Location data for elements and text
--------------------------------------------------

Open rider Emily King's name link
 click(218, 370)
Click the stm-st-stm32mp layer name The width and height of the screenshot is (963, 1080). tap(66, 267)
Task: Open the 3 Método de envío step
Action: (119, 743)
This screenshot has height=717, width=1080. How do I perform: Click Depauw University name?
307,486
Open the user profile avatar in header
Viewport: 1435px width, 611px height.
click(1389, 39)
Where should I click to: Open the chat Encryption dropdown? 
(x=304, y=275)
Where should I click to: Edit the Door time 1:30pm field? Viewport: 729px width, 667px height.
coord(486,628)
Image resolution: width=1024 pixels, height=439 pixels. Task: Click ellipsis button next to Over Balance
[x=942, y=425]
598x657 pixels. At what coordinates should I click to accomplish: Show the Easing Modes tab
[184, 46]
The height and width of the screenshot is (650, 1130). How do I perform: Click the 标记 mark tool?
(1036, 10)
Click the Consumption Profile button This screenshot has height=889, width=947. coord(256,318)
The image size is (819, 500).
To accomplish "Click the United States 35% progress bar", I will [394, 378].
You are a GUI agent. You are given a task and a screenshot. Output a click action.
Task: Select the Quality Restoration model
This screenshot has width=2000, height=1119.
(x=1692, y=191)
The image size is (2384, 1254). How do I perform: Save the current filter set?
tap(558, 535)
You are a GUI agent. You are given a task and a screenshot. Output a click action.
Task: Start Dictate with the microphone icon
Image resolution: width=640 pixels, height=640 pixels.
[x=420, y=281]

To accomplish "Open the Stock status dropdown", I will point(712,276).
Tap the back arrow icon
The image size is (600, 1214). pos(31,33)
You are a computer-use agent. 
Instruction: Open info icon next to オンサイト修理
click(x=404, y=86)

--------------------------------------------------

■ **Description of the task**: Copy every line above without changing a single character.

■ **Problem solution**:
Open rider Emily King's name link
 click(218, 370)
Click the stm-st-stm32mp layer name The width and height of the screenshot is (963, 1080). tap(66, 267)
Task: Open the 3 Método de envío step
Action: (119, 743)
This screenshot has height=717, width=1080. How do I perform: Click Depauw University name?
307,486
Open the user profile avatar in header
Viewport: 1435px width, 611px height.
click(1389, 39)
Where should I click to: Open the chat Encryption dropdown? 
(x=304, y=275)
Where should I click to: Edit the Door time 1:30pm field? Viewport: 729px width, 667px height.
coord(486,628)
Image resolution: width=1024 pixels, height=439 pixels. Task: Click ellipsis button next to Over Balance
[x=942, y=425]
598x657 pixels. At what coordinates should I click to accomplish: Show the Easing Modes tab
[184, 46]
The height and width of the screenshot is (650, 1130). How do I perform: Click the 标记 mark tool?
(1036, 10)
Click the Consumption Profile button This screenshot has height=889, width=947. coord(256,318)
The image size is (819, 500).
To accomplish "Click the United States 35% progress bar", I will [394, 378].
You are a GUI agent. You are given a task and a screenshot. Output a click action.
Task: Select the Quality Restoration model
This screenshot has width=2000, height=1119.
(x=1692, y=191)
The image size is (2384, 1254). How do I perform: Save the current filter set?
tap(558, 535)
You are a GUI agent. You are given a task and a screenshot. Output a click action.
Task: Start Dictate with the microphone icon
Image resolution: width=640 pixels, height=640 pixels.
[x=420, y=281]

To accomplish "Open the Stock status dropdown", I will point(712,276).
Tap the back arrow icon
The image size is (600, 1214). pos(31,33)
You are a computer-use agent. 
Instruction: Open info icon next to オンサイト修理
click(x=404, y=86)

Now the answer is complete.